Assessing Collaborative Efforts
Module 3 assignment July 13, 2011
In looking at the many types of learning environments, including face to face and distant learning, the majority of assessment and evaluation should be completed by the instructor. Guidelines are beneficial for both the student and instructor. These guidelines are made clear through the use of a syllabus and rubrics. Rubrics are an effective tool and give accurate assessment (Palloff & Praff, 2005). Rubrics provide an outline of what is expected, give students expectations and allow them to self evaluate their work (Palloff & Praff, 2005). I find a rubric very helpful and use it as a check off when self evaluating my work. Although the majority of the assessment process comes from the instructor, a student is continuously evaluating their own work. Also, students benefit greatly by having a peer review their work.
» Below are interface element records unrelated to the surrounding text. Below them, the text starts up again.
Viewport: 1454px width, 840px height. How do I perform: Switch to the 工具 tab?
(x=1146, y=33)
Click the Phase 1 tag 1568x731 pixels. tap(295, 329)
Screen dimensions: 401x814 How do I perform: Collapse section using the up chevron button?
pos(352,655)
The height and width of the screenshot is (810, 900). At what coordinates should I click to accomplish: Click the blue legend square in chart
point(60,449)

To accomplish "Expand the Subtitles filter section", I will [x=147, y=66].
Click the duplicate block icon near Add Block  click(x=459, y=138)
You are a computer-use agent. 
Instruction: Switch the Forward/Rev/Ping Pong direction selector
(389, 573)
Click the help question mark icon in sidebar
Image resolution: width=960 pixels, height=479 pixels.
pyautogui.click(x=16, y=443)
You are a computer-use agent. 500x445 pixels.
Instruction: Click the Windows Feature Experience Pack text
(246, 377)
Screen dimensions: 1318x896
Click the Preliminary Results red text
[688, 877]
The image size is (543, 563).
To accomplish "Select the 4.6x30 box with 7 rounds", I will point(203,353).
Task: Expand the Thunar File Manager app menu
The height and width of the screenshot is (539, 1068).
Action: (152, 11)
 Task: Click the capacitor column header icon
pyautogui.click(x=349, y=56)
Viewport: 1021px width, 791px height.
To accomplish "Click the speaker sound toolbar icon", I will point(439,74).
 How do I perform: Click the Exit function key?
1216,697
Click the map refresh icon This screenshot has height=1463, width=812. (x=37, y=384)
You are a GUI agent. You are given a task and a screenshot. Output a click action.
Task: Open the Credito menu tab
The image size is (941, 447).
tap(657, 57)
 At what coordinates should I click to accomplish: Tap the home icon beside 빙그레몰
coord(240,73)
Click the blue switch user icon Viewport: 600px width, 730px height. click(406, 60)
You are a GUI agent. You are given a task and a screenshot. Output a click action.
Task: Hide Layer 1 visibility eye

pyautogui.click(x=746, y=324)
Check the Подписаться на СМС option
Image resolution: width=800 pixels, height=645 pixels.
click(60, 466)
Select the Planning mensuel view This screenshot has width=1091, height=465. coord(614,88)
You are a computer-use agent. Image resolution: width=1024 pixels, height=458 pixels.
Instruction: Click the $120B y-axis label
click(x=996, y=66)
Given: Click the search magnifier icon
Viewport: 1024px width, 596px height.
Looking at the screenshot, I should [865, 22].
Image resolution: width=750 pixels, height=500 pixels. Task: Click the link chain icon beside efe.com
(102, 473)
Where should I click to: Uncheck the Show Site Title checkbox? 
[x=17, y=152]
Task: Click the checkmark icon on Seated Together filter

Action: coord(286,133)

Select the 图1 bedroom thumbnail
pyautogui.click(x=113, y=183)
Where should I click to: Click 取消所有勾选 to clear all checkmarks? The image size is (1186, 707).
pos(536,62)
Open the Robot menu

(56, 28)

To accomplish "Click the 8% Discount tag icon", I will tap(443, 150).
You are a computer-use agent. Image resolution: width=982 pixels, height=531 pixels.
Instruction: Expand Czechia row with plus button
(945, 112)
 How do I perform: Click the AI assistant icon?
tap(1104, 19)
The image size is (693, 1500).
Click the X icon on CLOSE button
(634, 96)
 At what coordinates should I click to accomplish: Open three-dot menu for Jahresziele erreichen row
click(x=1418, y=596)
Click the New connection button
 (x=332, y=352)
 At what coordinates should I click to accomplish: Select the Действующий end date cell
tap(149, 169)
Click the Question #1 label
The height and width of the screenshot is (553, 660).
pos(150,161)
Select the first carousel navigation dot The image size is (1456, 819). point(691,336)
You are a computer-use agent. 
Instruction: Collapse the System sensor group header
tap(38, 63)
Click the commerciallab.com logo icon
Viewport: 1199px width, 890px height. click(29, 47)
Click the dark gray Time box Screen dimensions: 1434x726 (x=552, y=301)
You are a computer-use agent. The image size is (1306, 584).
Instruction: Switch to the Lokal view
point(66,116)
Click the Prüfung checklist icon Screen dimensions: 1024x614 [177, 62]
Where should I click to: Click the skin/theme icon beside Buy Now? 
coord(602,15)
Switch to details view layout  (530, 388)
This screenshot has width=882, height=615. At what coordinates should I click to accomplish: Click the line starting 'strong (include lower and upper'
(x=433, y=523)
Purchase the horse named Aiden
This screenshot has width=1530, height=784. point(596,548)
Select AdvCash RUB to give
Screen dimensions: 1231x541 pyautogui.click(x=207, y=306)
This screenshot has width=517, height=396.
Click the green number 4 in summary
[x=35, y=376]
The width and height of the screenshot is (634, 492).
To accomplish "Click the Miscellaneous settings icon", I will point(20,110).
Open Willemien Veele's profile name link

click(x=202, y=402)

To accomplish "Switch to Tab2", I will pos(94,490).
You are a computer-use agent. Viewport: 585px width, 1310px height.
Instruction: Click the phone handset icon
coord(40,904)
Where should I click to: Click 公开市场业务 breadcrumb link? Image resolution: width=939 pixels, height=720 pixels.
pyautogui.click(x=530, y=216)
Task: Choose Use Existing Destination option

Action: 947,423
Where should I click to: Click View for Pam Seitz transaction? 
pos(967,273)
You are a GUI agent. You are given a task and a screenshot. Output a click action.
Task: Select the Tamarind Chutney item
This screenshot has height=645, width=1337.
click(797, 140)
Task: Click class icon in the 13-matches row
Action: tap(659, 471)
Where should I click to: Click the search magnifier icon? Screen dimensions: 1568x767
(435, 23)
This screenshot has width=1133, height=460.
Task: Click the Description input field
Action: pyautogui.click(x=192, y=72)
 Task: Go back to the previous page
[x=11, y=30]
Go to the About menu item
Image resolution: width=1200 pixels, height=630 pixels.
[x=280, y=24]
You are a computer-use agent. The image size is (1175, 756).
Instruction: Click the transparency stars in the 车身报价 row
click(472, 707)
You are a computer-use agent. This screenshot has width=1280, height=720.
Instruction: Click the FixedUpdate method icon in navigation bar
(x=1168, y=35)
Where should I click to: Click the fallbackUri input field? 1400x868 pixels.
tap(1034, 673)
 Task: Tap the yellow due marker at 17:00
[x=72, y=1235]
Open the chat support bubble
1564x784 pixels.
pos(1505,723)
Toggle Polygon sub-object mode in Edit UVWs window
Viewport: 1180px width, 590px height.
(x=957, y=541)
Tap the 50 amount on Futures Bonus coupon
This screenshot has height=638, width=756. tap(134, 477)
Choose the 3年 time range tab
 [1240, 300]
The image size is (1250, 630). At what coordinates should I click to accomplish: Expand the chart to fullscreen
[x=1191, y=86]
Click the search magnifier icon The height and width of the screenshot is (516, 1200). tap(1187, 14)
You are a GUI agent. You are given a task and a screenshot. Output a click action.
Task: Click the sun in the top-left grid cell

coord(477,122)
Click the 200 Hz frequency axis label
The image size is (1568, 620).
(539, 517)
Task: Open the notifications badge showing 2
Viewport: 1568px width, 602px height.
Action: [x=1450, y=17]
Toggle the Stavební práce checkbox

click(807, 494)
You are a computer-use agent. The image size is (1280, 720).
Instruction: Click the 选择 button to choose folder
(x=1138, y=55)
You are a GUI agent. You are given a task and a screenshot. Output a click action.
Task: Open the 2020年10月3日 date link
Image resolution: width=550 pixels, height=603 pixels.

George Siemens, (Laureate Education, 2008) includes peer assessment in his assessment model for the collaborative learning environment. I personally prefer implementing peer review rather than peer evaluation. I find it very difficult to evaluate my peers. This is especially difficult when the work is unclear and difficult for most of the class. As a classroom teacher, I thoroughly enjoy using peer review. I see students growing in their academic skills, learning the material, increasing expression skills and social skills. Students provide valuable feedback for one another during review sessions. However, I look at peer evaluation as something totally different. I feel the instructor is in the best position to evaluate student’s work for a grade.
Online communities and learning environments have common goals and work together in reaching these goals. This is basically how the majority of corporate life works. I do have to recognize that some students really work better alone. I find this to be the case in any type of learning environment. Some people just function better when working alone. We are all unique and different. As a classroom teacher, if a student asks to work alone on a project, I usually allow this. Instructors in a face to face classroom setting have an advantage in that they know the personalities of their students and are able to answer immediate questions and provide feedback right away.
Online communities have to be assessed individually and as a group. Instructors have to consider factors such as students completing post on time, discussions and responses to classmates. They must investigate if an individual student was not able to complete an assignment due to a classmate’s late response or lack of input. This is why communication is so important not just between students, but between students and instructors. Students in online classes need to have a sense of trust and open communication with their instructors. Curt Walden (Walden 2010) post in his blog that an assessment plan should take into consideration the individual differences in student’s abilities. He states that instructors have to guard against stonewalling (“I missed the bus” or “The dog ate my laptop”) tactics.
A learning community’s communication and sense of trust is very important to all members. Each member has to work toward their common goal. In any group whether it is face to face or online, different roles will be played out by members of the community. Lack of understanding assignments is sometimes the cause of a member’s inattentiveness. Members should inquire about this with the team member. If this is unsuccessful, the team should bring the difficulty to the attention of the instructor.
Palloff and Pratt (2005) explain how small groups are more effective. This is true in both face to face and online communities. Groups seem to work better when they are made up of less than five members. Larger learning communities tend to make some members distant and non contributors to the team.
Laureate Education, Inc. (Producer). (2008). Assessment of Collaborative Learning [Video program]. Available from http://sylvan.live.ecollege.com/ec/crs/default.learn?CourseID=5260640&Survey=1&47=7338982&ClientNodeID=984645&coursenav=1&bhcp=1
Palloff, R. M., & Pratt, K. (2005). Collaborating Online Learning Together in Community. San Francisco, CA: Jossey-Bass.
Walden, C. (2010). Collaborative Learning Assessment [Web Blog Post].